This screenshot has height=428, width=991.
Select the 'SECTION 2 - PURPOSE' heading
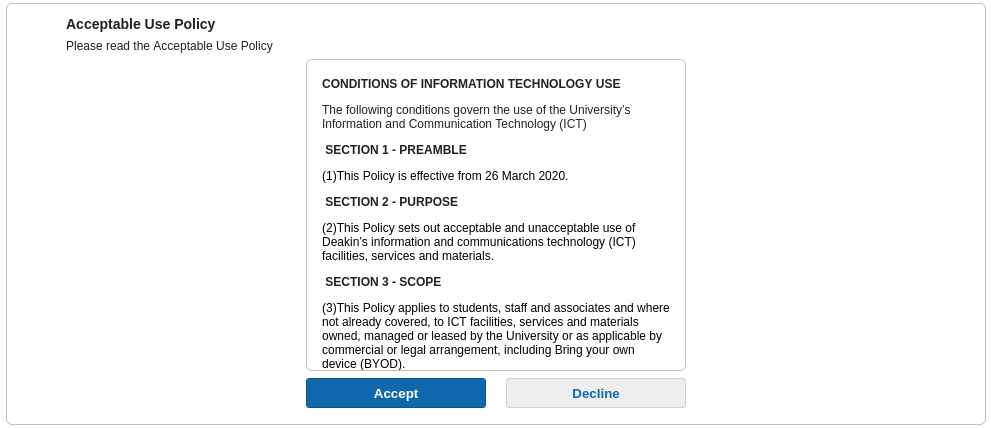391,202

· · · · ·

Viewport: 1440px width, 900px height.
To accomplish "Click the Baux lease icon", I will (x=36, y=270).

· · · · ·

TASK:
Each line above with the string "height" in it should be located and copied.

FINAL ANSWER:
This screenshot has height=428, width=991.
Viewport: 1440px width, 900px height.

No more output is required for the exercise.